++++ DATASET RECORDS

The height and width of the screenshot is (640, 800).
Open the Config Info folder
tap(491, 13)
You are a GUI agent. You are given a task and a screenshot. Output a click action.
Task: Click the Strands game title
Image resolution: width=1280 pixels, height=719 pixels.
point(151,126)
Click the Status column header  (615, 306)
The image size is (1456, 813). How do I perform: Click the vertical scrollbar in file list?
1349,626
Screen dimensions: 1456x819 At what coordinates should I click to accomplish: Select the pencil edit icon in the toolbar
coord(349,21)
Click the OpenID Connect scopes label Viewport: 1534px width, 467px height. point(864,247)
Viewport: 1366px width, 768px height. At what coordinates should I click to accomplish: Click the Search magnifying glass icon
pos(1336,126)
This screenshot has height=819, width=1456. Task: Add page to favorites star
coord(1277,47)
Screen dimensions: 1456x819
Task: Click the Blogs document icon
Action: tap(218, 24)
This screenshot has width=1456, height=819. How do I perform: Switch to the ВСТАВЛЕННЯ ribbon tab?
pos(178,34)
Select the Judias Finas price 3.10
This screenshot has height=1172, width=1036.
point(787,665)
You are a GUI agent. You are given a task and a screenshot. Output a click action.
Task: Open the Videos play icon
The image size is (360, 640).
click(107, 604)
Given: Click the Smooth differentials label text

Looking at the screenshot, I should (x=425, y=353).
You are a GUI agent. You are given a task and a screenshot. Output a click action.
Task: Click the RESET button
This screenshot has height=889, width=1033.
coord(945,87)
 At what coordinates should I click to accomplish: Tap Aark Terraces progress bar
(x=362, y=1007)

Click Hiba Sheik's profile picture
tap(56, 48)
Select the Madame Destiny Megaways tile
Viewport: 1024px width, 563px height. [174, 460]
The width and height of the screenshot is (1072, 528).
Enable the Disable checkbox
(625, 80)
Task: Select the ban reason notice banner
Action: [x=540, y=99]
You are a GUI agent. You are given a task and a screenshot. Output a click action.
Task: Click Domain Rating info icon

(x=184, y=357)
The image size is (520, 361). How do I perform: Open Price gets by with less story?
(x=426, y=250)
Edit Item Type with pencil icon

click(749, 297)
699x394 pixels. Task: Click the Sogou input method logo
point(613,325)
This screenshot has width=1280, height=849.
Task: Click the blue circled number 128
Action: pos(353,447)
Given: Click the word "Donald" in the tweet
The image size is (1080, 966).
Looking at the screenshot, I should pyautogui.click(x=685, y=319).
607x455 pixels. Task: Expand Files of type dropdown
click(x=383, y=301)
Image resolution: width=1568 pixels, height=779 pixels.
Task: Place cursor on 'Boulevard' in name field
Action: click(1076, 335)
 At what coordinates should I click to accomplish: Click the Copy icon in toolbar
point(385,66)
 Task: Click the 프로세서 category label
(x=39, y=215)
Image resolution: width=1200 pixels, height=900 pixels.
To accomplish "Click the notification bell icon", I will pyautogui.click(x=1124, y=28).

++++++++

* **WHAT YOU HAVE TO DO**:
Rewrite all of the material above with "toolbar" replaced by "menu bar" wherever it appears, leaving everything else unchanged.

* **FULL OUTPUT**:
The height and width of the screenshot is (640, 800).
Open the Config Info folder
tap(491, 13)
You are a GUI agent. You are given a task and a screenshot. Output a click action.
Task: Click the Strands game title
Image resolution: width=1280 pixels, height=719 pixels.
point(151,126)
Click the Status column header  (615, 306)
The image size is (1456, 813). How do I perform: Click the vertical scrollbar in file list?
1349,626
Screen dimensions: 1456x819 At what coordinates should I click to accomplish: Select the pencil edit icon in the menu bar
coord(349,21)
Click the OpenID Connect scopes label Viewport: 1534px width, 467px height. point(864,247)
Viewport: 1366px width, 768px height. At what coordinates should I click to accomplish: Click the Search magnifying glass icon
pos(1336,126)
This screenshot has height=819, width=1456. Task: Add page to favorites star
coord(1277,47)
Screen dimensions: 1456x819
Task: Click the Blogs document icon
Action: tap(218, 24)
This screenshot has width=1456, height=819. How do I perform: Switch to the ВСТАВЛЕННЯ ribbon tab?
pos(178,34)
Select the Judias Finas price 3.10
This screenshot has height=1172, width=1036.
point(787,665)
You are a GUI agent. You are given a task and a screenshot. Output a click action.
Task: Open the Videos play icon
The image size is (360, 640).
click(107, 604)
Given: Click the Smooth differentials label text

Looking at the screenshot, I should (x=425, y=353).
You are a GUI agent. You are given a task and a screenshot. Output a click action.
Task: Click the RESET button
This screenshot has height=889, width=1033.
coord(945,87)
 At what coordinates should I click to accomplish: Tap Aark Terraces progress bar
(x=362, y=1007)

Click Hiba Sheik's profile picture
tap(56, 48)
Select the Madame Destiny Megaways tile
Viewport: 1024px width, 563px height. [174, 460]
The width and height of the screenshot is (1072, 528).
Enable the Disable checkbox
(625, 80)
Task: Select the ban reason notice banner
Action: [x=540, y=99]
You are a GUI agent. You are given a task and a screenshot. Output a click action.
Task: Click Domain Rating info icon

(x=184, y=357)
The image size is (520, 361). How do I perform: Open Price gets by with less story?
(x=426, y=250)
Edit Item Type with pencil icon

click(749, 297)
699x394 pixels. Task: Click the Sogou input method logo
point(613,325)
This screenshot has width=1280, height=849.
Task: Click the blue circled number 128
Action: pos(353,447)
Given: Click the word "Donald" in the tweet
The image size is (1080, 966).
Looking at the screenshot, I should pyautogui.click(x=685, y=319).
607x455 pixels. Task: Expand Files of type dropdown
click(x=383, y=301)
Image resolution: width=1568 pixels, height=779 pixels.
Task: Place cursor on 'Boulevard' in name field
Action: click(1076, 335)
 At what coordinates should I click to accomplish: Click the Copy icon in menu bar
point(385,66)
 Task: Click the 프로세서 category label
(x=39, y=215)
Image resolution: width=1200 pixels, height=900 pixels.
To accomplish "Click the notification bell icon", I will pyautogui.click(x=1124, y=28).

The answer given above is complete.